There may have been a point in your life when you pondered this question “Why am I here?”. It can be a tough one to answer, and research suggests our sense of meaning and purpose changes throughout our life. In our teenage years, it can feel confusing; as we edge towards adulthood, we generally report a more stable sense of meaning. But that doesn’t mean that the answer to “Why?” remains the same.


What we do tend to see from the research is that those with a stronger sense of meaning and purpose also report better physical and mental health. Some studies have shown people with a strong sense of purpose tend to sleep better, live longer and reduce their risk of depression and strokes. 

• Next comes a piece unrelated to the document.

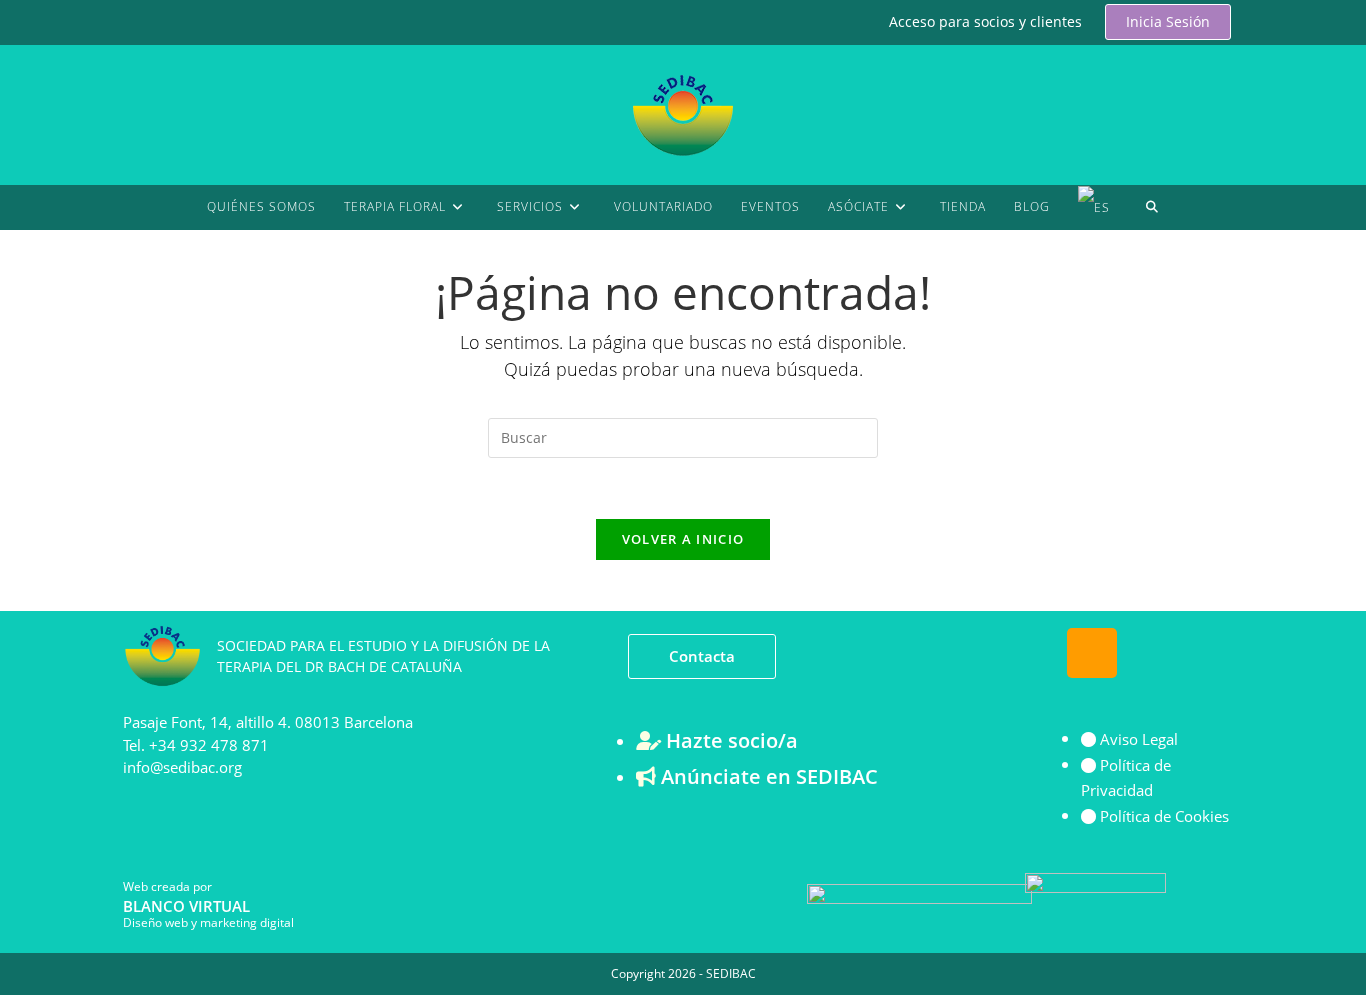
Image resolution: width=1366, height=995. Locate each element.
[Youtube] (1151, 653)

So, although there’s still plenty of unanswered questions in this area of research, we’re starting to create a picture that having a sense of meaning is important for us and our wellbeing. So, if you already feel you have a strong sense of meaning and purpose, go forth and do great things!

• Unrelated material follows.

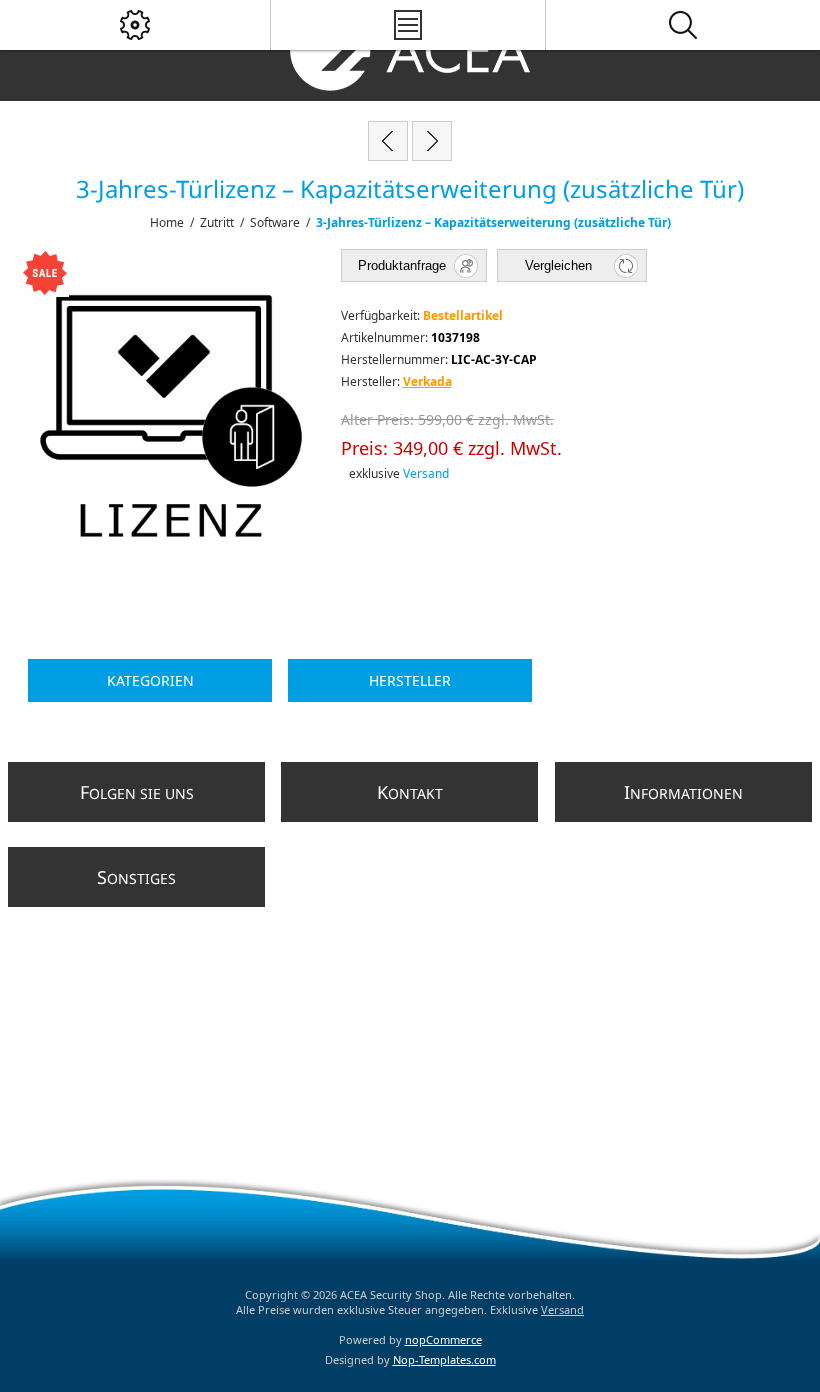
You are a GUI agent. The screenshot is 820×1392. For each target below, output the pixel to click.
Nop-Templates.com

On the other hand, if you have no idea how to answer the question “Why am I here?”, read on.

Firstly, you’re not alone. It’s a question pondered quite regularly – and one that’s hard to answer – so be gentle with yourself. If I’m completely honest, I felt a little sheepish about writing today’s entry. What could I possibly add to the complex world of meaning and purpose? But then I remembered the fabulous words from Brene Brown, which I paraphrase in my own head as something like this:


“You gotta get in the arena. You might get your ass kicked, but your intentions are good and you’re doing something that matters to you”. 


And it does matter. I started ThinkAvellana with one big mission – to bring clinical psychology (the mountains of research I’ve come to understand and the clinical work I’ve done) to a wider audience. An audience who might be able to use the knowledge I’m sharing to help themselves and others. I feel passionately that we should all learn how to take care of our mental health, so that we can live meaningful lives. And so, in that way, meaning matters to me a great deal.

Small acts. Big Changes. 

However, creating a sense of meaning doesn’t necessarily mean that you have to create a big scary goal. (Although if you want to do that, go for it). Meaning can be discovered in other ways too, like consciously deciding to do something kind for someone else. Enabling others to feel good will often make us feel good too - and it can help take our mind off our own issues and our noisy, unhelpful self-critical voice. So if it starts to bark unhelpful comments, you might like to try taking the spotlight of your attention away from it, and shifting your attention to helping someone else. 


Try it: 

Plan a small act of kindness and carry it out. Notice how it makes you feel – and see how the other person reacts.